ミシュランはモータリゼーション社会のためにガイドとして始まったのに対して、「ゴーミヨ」アンリ・ゴークリスティアン・ミヨの二人のジャーナリストが始めたレストラン批評で、その後のレストラン批評に大きな影響を与えました。
日本では、見田盛夫と山本益博が刊行した『グルマン』がその一例ですね。
現在の多くの料理レストラン評論は、「情報の客観性と主観性」がごちゃごちゃしているように思うのです。
本来は、食文化をどう表現するかという「エスプリ」が求められるのですが、単なる「食事感想文」は消費され何も残らないものが多いですね。
まぁ、そんなものは要求されていない時代だと言えばそうですが、寂しく思うのはハルコだけでしょうか。
続く。

●梅香……酸辣湯麺
このところ通い詰めの「神楽坂梅香(メイシャン)

辛くて酸っぱい「酸辣湯麺(サンラータンメン)です。海外で疲れてくるとよく食べますね。元気の素です。

2012年1月18日水曜日

柿ピー原理主義……2


虎白料理長小泉さんと、師匠の石川さん。
ハルコ面と石川面(ハルコ作)で記念撮影!

柿ピーの比率は長年大問題で、国会での証人喚問(あるわけないか)でも、「ロッキードとか、ピーナッツ」がどうのこうの、ということもありましたね。
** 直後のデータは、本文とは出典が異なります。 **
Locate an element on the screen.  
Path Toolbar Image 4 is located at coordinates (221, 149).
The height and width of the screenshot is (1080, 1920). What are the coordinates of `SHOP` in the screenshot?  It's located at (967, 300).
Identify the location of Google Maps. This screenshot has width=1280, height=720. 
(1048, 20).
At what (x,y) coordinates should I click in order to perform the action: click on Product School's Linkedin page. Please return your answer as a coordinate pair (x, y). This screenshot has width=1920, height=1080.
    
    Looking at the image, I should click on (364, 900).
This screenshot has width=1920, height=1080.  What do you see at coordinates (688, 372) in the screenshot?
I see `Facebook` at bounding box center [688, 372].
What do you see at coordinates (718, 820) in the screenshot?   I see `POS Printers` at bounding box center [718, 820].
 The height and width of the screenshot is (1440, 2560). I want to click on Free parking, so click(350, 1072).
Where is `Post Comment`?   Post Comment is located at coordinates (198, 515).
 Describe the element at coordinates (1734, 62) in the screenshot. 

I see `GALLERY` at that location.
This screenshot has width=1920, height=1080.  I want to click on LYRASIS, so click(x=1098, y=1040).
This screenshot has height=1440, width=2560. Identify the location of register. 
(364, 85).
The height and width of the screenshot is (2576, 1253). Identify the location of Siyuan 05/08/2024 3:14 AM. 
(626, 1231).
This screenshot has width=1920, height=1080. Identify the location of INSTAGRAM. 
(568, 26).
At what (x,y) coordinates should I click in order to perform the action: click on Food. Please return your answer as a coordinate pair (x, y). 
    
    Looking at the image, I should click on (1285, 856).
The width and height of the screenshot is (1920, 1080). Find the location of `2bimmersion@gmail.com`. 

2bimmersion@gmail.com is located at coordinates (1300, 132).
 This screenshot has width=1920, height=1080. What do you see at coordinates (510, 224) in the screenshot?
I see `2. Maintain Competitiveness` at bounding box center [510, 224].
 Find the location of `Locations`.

おおよそ「柿ピーは 柿の種7に対してピーナツ3の割合(6:4説もあり)が主流のようです。
長年の疑問は柿の種とピーナッツの比率よりも、食べ方です。
普通だと柿の種を食べて、ピーナッツを食べて、柿の種を食べて……。と、交互に行くと思います。
そこが疑問!? なぜ、交互に別々に食べるのに一緒になっているのか。
帝国ホテルのオールドインペリアルバーでは、ピーナッツの増量剤として柿の種を混ぜたわけです。
本来の主役はピーナッツだったのですね。ビールにウィスキーにと(正確に言うとバターピーナッツですが)、大変お酒が進みますね。
塩気とバター風味のバターピーナッツに柿の種が加わると、そこに醤油の香ばしい味に辛みが加わり、さらにお酒が進みますね。
ある意味では、「バタ臭い味」と「醤油臭い味」の出会いです。当人同士もびっくりしたことでしょう。「和魂洋才」的な出会いの後に問題は出てきたのです。
そうです、比率の問題です。これは、企業同士の合併比率と同様ですね。

「どうでしょうか。対等合併ということで、5対5では」とピーナッツが言うと、柿の種は「お宅はんは、味が濃いさかい、ウチらはピーナッツはんほど力おへんやろ。比率を増やしてもらえんかいな(いったい何処の言葉でしょうか)。」てな交渉で最初の対等合併から、最終的に(柿の種が)7対(味の強いピーナッツが)3で落ち着いたのです。
しかし、別々に食べるなら一緒である必要はないかと思うのですが、ハルコはマイブレンドにして食べます。
柿の種とお気に入りのピーナッツを適宜混ぜて、さらに別々ではなく、「柿の種2にピーナッツ1の割合」で、口の中で混ぜて食べるのです。
微妙な味具合ですが、皆さんはどうでしょうか。

●虎白

柿ピーの下になんですが、上の写真は「虎白」の〆のご飯です。
それも「トリュフ雑炊」
イタリアのリゾットでトリュフは珍しくはないですが、日本料理でここまで潔く使うと気持ちが良いですね。

2012年1月17日火曜日

柿ピー原理主義……1


食べ物屋さんに行ってビールを頼むと、突出しに「柿ピー」が出てくる場合がありますね。
ハルコ、長年この「柿ピー」のことを考えているのです。かれこれ30数年は考えているでしょう。それは、柿ピーはどうあるべきか、という非常に哲学的な問題であります。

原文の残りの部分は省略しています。